Final answer:
Vitamin E is the nutrient that protects polyunsaturated fatty acids from oxidative damage by free radicals. It is a lipid-soluble compound with potent antioxidant properties and is vital for maintaining cellular integrity.
Step-by-step explanation:
Vitamin E protects polyunsaturated fatty acids from being damaged by free radicals. Vitamin E, also known as a-tocopherol, is a lipid-soluble compound that possesses antioxidant properties.
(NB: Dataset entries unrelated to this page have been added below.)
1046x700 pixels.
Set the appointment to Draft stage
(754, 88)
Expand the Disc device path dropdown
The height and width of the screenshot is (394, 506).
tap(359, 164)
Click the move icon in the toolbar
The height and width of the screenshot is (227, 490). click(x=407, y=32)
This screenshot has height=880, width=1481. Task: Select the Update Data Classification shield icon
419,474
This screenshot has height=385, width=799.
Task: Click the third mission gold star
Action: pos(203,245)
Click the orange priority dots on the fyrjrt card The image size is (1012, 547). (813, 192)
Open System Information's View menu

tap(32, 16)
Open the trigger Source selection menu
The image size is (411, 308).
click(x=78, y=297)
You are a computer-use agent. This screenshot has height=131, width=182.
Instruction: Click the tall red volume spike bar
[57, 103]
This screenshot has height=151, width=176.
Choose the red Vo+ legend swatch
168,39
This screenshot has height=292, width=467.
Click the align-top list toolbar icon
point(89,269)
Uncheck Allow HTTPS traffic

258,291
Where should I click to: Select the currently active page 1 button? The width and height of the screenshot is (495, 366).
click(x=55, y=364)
As an antioxidant, vitamin E stabilizes free radicals, thus preventing oxidative damage to important cellular components such as the lipid-rich cell membranes. Polyunsaturated fatty acids (PUFAs), which are a type of unsaturated fats found in high concentrations in cell membranes, are particularly susceptible to damage by free radicals. The presence of vitamin E helps to maintain the integrity of these fatty acids, ensuring that they continue to function properly in the body.
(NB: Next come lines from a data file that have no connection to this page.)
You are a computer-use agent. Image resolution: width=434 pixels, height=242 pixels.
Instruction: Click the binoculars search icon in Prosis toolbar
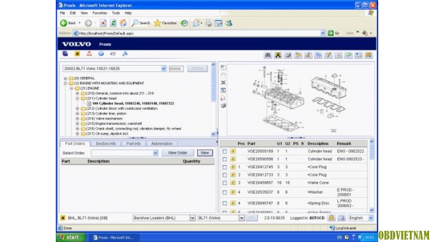tap(268, 55)
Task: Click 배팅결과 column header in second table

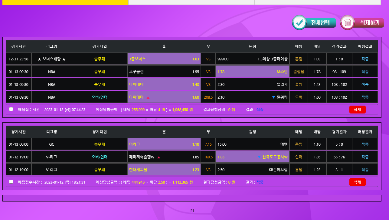Action: pos(365,132)
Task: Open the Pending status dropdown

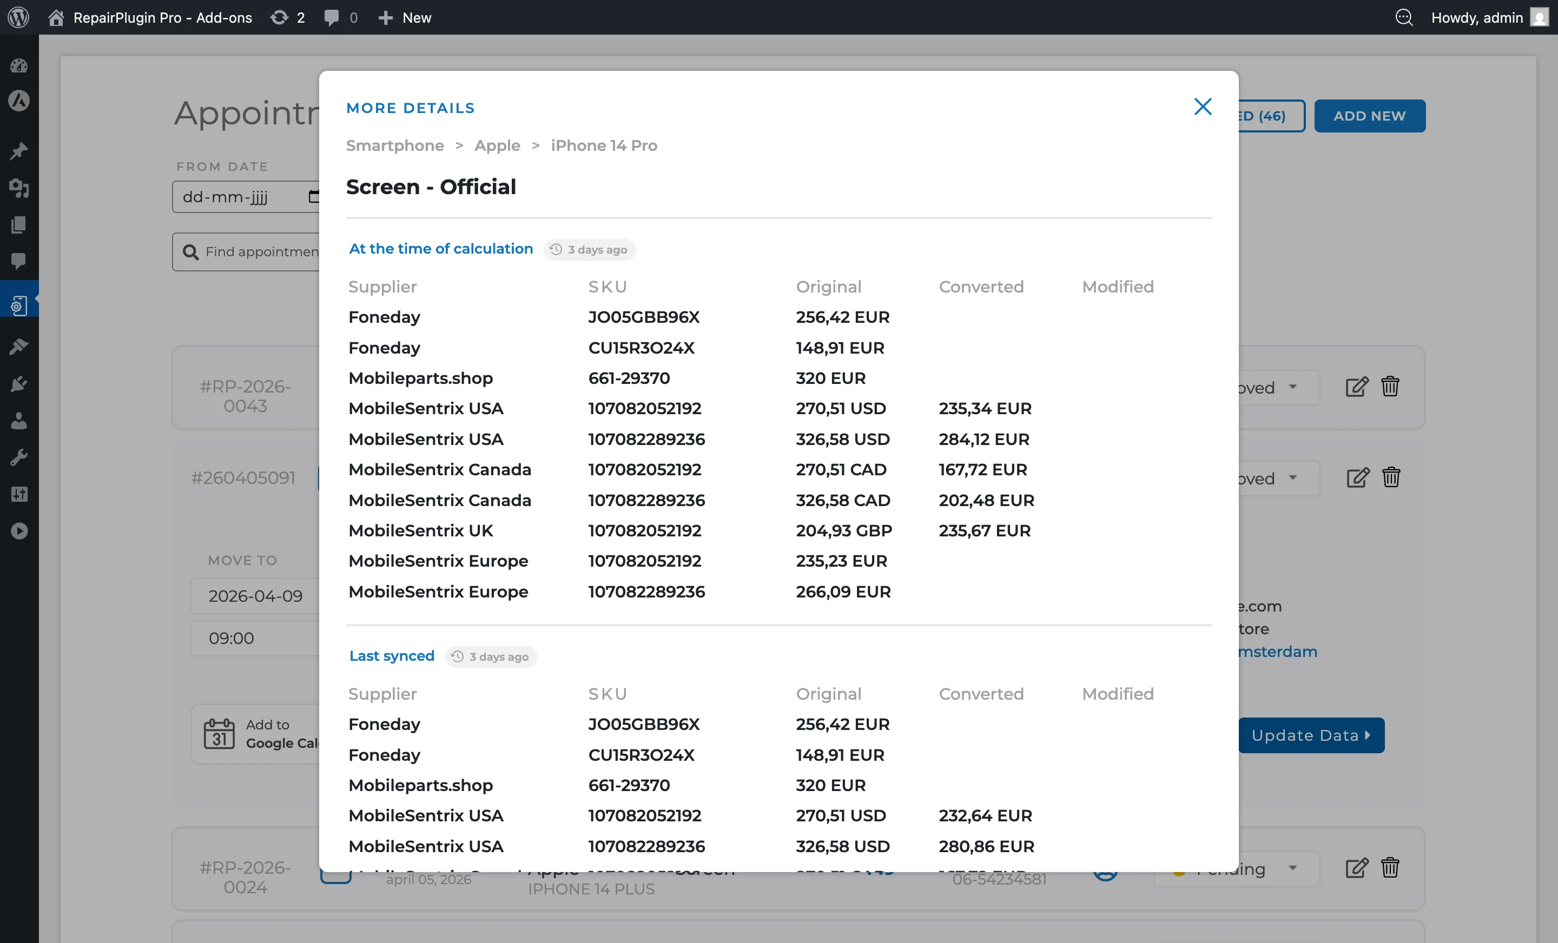Action: pyautogui.click(x=1292, y=868)
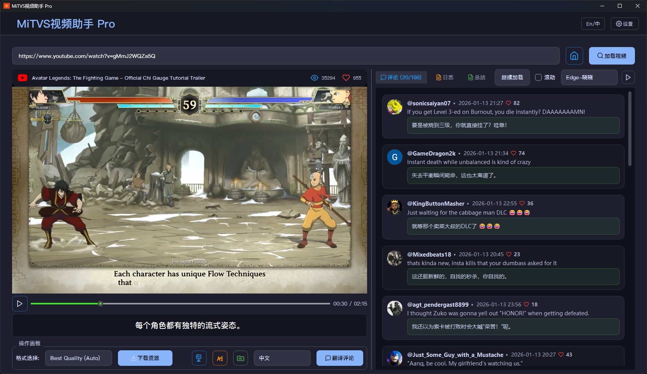The height and width of the screenshot is (374, 647).
Task: Play comment audio with the TTS play icon
Action: tap(628, 77)
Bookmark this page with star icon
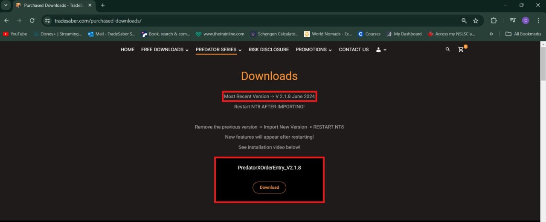Viewport: 546px width, 222px height. pyautogui.click(x=476, y=20)
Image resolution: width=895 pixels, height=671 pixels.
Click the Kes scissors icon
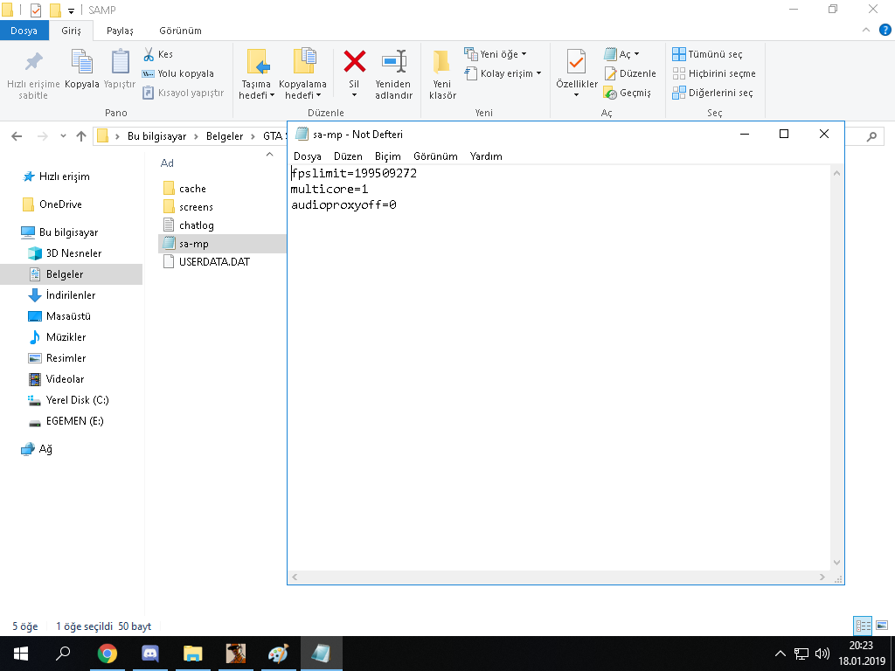(149, 54)
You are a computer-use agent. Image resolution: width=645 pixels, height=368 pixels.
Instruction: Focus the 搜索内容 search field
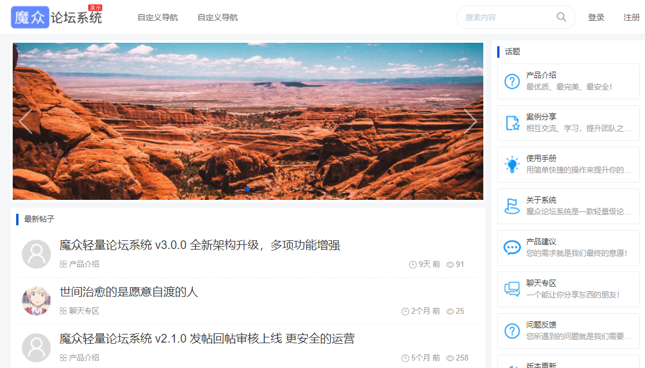(509, 17)

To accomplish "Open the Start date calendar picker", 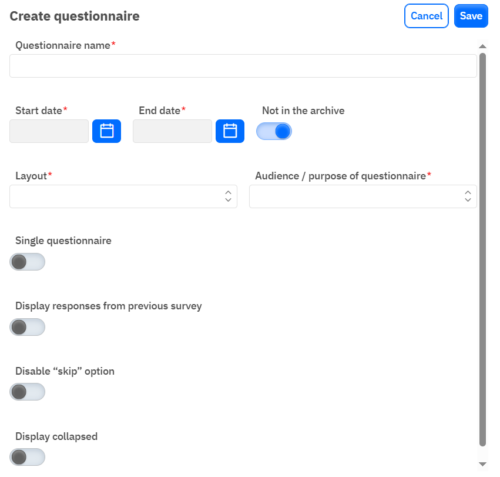I will click(106, 131).
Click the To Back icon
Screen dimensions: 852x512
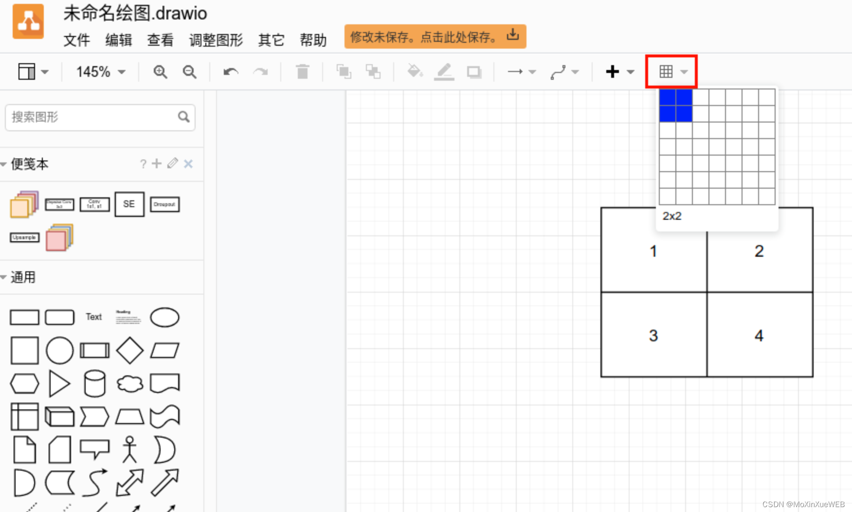coord(373,71)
Furthermore, the requirement of vitamin E depends on the consumption of PUFAs in the diet and also on selenium status. Foods rich in vitamin E include nuts, seeds, and vegetable oils. A deficiency in vitamin E can lead to various health issues, including muscle weakness and neurological problems, whereas excessive intake, although quite rare, may cause nausea and other symptoms.